The mechanism of the oxidation of N-benzylanilines to benzylideneanilines with iodine, chlorine, bromine, or t-butyl hypochlorite in alkaline methanol has been studied by examination of the kinetics and by isolation of intermediates. A kinetic study is possible only with iodine because of the rapid consumption of chlorine, bromine, and t-butyl hypochlorite in organic solvents.

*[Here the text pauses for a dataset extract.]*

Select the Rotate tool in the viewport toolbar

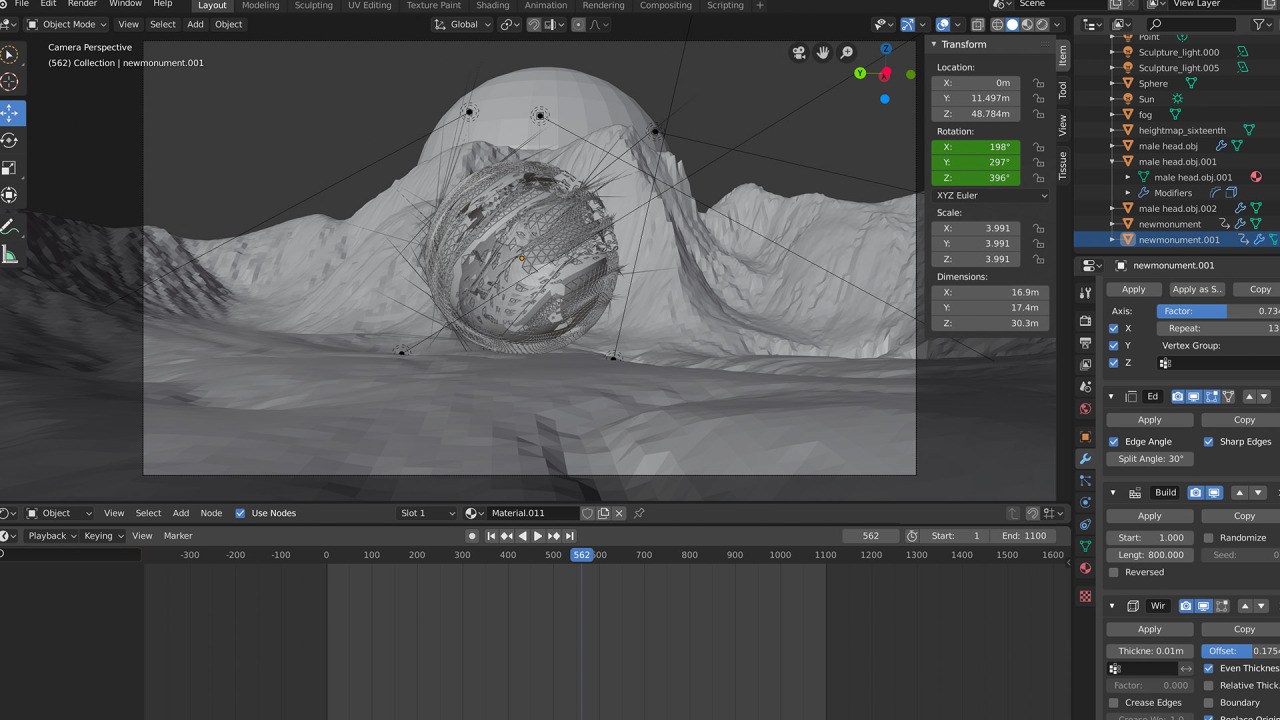(x=10, y=141)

The rate is changed by the amount of added iodine, i.e., v=k[PhCH₂NHPh][MeOI] for a large excess of alkali over iodine and v=k′[PhCH₂NHPh]([MeO^–]_t/[I₂]_t– 1) for a small excess of alkali over iodine, where subscript t refers to the total concentration of reagent. The effect of ring substituents on the rate at 25° in the presence of a large excess of alkali gives a ρ value of –1·15 for substituents on the aniline ring and +0·38 for substituents on the benzyl ring. N-Benzylaniline reacts with molecular chlorine or bromine in the absence of a base to give N-benzyl-N-halogenoanilinium halide, which gives N-benzyl-o- and -p-halogenoanilines but no benzylideneaniline upon treatment with alkaline methanol. A mechanism is postulated, which involves a rate-determining attack of hypohalite on both the amine nitrogen atom and a benzyl proton via a cyclic transition state, giving a zwitterion; this zwitterion rearranges to N-α-halogenobenzylaniline, which is dehydrohalogenated to benzylideneaniline.